Yeah, outline/metadata would be nice. It's fairly easy to do (8.2.2 of the PDF spec has the details, but basically just build a tree structure of the ToC), much easier than generating document content.

Any plans on (eventually) making this into something that's generally useful for people post-processing Chrome PDF renderings (whether generated by Extension:Collection or not) and submitting as a pypi package? That would simplify installation and updates as it could simply be managed as a system (or virtualenv) package via pip. Plus it would maximize 3rd-party impact.

Yes, definitely, these are great suggestions and I think we should add these features over time. Creating a PyPI package sounds good too. I still need to figure out how to make the new table of contents links clickable that point to the rest of the PDF headings. Also, the approach with adding page numbers needs some more thinking. There are other improvements that we need to make, but in general, the current iteration can be used for our purposes with slight modifications.

Tgr added a comment.Aug 29 2017, 11:15 PM

It might be easier to keep the HTML TOC and only add in the numbers (mostly because that allows easy redesigning of the TOC via CSS), but if you want to do it by hand, you need to add a link annotation (see spec) with the exact same position as the text box. Which is hard if you generate the TOC from HTML in Python, since you probably don't have access to that position.

That's what I'm doing. Even after that, the links are gone when I insert the TOC PDF into the book PDF.

TheDJ updated the task description. (Show Details)Aug 30 2017, 11:05 AM
ovasileva moved this task from Triage to Current Sprint on the Proton board.Aug 30 2017, 5:00 PM

I've added the ability to generate metadata and outlines. I still need to clean up some stuff, but the output is looking good.

I'm getting a little confused now. https://gerrit.wikimedia.org/r/#/c/361453 also adds a table of contents. Is whether this happens in Python or PHP still up for discussion or is the PHP table of contents output used by the Python script?

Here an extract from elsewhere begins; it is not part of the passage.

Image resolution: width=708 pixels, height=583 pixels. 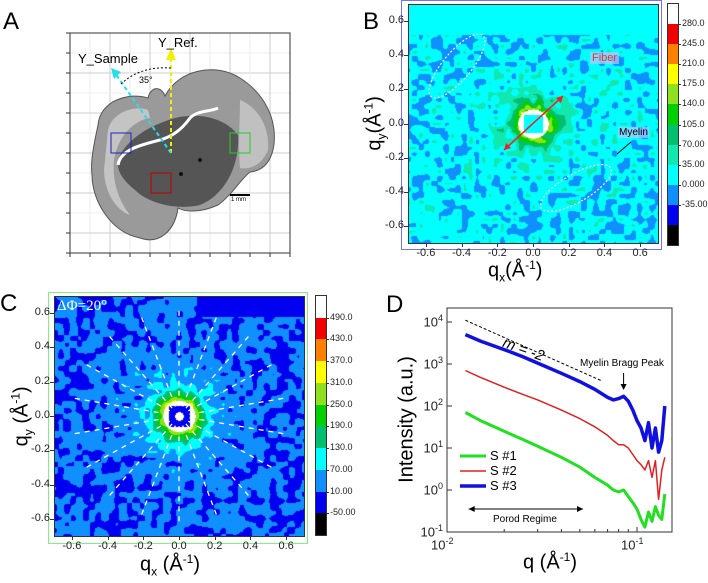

I can't really commit to reviewing and reading through and understanding the Python script right now, I have my work cut out understand all the PHP code :/

Yes, we'll use the table of contents generated by PHP and add page numbers using python by looking at the PDF generated by Electron. No worries about reviewing, I'm trying to give us a head start. I think our goal is to first get concatenation delivered ASAP.

ovasileva moved this task from Current Sprint to Backlog on the Proton board.Sep 6 2017, 6:57 PM
ovasileva moved this task from Backlog to Current Sprint on the Proton board.Sep 11 2017, 11:57 AM
MBinder_WMF removed bmansurov as the assignee of this task.Sep 13 2017, 5:10 PM
ovasileva changed the task status from Open to Stalled.Sep 22 2017, 12:48 PM

Moving out of sprint and marking as stalled until the completion of T176463: [Spike 8hrs] Investigate libraries for post-processing without non-JS dependencies

bmansurov changed the task status from Stalled to Open.Dec 6 2017, 6:45 PM

In T176463: [Spike 8hrs] Investigate libraries for post-processing without non-JS dependencies we found out that no pure JS library can do post-processsing. So we'll keep improving the post-processing script written in Python.

Is this still in scope or is the focus right now to get PDFs generating with as little post-processing as possible?

Jdlrobson updated the task description. (Show Details)Jan 31 2018, 5:52 PM
ovasileva closed this task as Invalid.Apr 9 2018, 2:48 PM

Closing as per T184772#4116906. Pediapress will be taking on rendering of PDF books.